WORK TO COMPLETE ::
The answer must be every line of the data that holds the word "computer".

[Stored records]
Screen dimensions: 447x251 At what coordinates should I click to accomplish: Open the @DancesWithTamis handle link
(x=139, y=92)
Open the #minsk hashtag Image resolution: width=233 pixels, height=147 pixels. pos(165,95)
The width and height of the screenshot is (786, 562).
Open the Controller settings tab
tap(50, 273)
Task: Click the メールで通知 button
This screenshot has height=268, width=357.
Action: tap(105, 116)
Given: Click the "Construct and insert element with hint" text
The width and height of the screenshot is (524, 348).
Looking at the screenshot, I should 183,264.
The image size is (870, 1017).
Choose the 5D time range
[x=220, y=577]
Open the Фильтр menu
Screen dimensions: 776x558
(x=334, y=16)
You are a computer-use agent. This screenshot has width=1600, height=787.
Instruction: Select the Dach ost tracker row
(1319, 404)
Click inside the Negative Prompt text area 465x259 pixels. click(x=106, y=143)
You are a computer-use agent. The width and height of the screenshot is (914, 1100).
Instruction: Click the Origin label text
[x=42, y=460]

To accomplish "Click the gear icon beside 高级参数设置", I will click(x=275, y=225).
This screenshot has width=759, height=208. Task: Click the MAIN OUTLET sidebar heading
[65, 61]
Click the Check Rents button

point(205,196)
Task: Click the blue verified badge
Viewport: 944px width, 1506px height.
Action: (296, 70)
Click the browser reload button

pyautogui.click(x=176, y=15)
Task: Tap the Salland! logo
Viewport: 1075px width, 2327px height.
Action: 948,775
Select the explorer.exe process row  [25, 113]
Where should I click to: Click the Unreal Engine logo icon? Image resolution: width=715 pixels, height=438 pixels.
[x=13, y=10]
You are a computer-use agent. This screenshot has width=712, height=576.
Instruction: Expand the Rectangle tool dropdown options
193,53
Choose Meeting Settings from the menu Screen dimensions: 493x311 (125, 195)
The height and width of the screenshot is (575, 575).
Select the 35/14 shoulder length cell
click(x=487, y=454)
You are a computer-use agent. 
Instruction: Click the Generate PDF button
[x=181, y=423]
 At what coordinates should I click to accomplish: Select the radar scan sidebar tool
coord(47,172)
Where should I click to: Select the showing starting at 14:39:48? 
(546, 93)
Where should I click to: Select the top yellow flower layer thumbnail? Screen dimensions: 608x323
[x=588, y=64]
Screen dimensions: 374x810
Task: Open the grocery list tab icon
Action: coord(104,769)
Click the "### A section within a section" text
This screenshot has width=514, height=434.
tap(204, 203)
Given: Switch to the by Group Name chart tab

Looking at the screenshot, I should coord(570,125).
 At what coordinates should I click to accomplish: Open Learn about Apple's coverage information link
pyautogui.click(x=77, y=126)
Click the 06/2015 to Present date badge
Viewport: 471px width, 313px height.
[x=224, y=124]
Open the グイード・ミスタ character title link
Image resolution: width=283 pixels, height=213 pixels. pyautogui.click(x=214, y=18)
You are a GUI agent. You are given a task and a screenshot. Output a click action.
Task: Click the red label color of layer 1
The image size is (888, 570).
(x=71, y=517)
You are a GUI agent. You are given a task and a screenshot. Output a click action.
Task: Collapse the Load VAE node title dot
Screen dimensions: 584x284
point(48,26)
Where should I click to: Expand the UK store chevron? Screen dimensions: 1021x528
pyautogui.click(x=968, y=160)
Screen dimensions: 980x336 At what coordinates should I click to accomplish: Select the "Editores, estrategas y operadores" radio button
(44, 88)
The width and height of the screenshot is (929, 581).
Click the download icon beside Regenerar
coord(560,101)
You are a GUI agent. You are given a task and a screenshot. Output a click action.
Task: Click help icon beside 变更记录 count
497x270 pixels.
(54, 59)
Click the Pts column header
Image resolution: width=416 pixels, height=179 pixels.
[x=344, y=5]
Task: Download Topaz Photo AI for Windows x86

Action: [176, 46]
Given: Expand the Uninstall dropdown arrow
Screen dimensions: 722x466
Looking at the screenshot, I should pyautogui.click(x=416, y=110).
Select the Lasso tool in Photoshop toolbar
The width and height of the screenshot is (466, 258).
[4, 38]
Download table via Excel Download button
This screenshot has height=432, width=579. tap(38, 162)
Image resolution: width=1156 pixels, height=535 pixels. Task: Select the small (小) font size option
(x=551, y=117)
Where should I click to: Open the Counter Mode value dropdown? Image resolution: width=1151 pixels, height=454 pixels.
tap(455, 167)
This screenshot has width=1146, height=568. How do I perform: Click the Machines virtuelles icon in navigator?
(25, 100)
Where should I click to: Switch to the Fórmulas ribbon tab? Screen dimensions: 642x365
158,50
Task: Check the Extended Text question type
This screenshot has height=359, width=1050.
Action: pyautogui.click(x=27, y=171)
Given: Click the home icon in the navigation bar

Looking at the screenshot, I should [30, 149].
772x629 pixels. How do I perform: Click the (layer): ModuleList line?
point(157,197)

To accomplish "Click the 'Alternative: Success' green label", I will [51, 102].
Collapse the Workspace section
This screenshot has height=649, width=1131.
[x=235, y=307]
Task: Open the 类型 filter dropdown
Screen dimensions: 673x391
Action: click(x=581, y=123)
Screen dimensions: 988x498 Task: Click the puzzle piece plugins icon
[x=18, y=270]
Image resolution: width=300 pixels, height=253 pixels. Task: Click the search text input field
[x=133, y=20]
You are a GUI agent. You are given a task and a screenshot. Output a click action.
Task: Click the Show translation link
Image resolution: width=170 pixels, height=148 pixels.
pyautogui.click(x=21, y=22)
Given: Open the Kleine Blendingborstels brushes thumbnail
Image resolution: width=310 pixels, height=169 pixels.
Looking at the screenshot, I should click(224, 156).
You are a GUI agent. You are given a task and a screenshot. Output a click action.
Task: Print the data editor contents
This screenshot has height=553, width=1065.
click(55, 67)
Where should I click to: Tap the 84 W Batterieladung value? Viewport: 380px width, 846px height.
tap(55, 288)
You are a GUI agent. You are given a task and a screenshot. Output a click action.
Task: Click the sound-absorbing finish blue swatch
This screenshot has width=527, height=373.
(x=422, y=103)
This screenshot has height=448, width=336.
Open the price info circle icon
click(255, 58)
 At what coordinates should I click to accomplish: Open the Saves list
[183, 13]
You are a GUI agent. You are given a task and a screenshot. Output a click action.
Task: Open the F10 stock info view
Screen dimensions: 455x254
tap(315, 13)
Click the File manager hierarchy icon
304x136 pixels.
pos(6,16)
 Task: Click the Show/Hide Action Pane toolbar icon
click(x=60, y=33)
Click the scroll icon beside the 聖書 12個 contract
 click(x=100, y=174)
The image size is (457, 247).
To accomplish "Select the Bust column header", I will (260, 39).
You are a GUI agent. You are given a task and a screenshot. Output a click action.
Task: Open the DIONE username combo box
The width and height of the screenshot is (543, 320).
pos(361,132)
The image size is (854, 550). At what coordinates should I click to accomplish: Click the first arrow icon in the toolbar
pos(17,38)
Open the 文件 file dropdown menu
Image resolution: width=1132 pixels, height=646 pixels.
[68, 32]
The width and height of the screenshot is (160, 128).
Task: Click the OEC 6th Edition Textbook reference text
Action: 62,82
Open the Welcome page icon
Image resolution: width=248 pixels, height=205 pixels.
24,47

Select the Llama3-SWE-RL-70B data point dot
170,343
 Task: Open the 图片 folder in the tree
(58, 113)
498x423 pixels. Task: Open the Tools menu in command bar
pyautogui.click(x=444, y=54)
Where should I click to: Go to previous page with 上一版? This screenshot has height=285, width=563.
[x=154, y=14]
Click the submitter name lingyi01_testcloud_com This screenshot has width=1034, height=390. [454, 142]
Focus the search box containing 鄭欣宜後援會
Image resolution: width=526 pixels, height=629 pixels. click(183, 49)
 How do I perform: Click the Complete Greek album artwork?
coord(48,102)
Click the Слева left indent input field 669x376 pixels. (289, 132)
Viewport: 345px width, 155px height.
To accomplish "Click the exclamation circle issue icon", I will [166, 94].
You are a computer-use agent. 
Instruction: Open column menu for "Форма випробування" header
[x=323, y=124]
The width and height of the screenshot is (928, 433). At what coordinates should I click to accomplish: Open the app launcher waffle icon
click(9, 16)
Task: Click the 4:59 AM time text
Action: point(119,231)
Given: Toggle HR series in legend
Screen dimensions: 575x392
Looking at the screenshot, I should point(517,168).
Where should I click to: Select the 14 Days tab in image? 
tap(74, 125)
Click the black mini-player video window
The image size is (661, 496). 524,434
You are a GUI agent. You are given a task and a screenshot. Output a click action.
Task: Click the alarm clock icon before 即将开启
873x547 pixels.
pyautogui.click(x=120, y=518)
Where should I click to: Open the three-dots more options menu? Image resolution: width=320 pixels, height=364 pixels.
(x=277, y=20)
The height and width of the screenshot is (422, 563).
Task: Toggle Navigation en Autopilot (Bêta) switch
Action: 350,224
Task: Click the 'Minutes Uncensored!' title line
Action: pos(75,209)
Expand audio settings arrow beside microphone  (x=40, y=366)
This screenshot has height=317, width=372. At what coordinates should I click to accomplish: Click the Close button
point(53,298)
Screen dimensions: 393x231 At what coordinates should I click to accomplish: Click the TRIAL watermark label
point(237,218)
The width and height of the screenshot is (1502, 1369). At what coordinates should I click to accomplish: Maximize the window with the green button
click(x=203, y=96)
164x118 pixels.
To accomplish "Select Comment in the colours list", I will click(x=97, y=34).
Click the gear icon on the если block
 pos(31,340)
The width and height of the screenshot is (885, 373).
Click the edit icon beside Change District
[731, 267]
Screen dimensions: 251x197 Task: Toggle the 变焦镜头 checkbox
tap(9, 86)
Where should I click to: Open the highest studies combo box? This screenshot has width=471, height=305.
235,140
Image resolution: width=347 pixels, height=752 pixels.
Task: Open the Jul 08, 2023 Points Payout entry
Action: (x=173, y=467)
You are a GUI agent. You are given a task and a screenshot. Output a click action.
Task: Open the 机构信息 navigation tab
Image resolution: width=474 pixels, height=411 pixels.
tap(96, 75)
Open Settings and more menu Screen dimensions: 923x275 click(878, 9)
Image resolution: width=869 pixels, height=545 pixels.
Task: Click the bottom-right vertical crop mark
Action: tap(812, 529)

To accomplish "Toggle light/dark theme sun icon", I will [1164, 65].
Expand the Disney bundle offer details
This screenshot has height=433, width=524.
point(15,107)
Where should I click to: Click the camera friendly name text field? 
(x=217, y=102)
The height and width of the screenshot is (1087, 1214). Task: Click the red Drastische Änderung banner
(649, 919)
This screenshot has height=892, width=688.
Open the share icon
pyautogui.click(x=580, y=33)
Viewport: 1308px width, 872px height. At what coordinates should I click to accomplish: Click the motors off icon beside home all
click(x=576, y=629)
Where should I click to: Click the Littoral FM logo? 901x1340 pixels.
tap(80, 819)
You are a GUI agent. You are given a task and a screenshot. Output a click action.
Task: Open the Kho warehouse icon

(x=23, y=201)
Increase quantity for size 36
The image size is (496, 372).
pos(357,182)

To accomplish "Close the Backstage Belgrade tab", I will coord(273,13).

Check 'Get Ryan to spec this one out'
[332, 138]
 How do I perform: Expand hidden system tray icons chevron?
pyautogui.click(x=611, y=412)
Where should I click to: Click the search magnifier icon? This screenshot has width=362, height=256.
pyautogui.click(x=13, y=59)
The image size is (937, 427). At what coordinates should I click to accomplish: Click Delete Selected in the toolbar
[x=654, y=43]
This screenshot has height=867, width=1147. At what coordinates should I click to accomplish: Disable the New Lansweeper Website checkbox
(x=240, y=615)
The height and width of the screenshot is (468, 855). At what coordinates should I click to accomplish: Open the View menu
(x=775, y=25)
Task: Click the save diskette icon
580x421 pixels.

TASK OUTPUT ::
You are a computer-use agent. This screenshot has width=1600, height=787.
You are a computer-use agent. The width and height of the screenshot is (914, 1100).
You are a computer-use agent. This screenshot has width=712, height=576.
You are a computer-use agent. 
You are a computer-use agent. 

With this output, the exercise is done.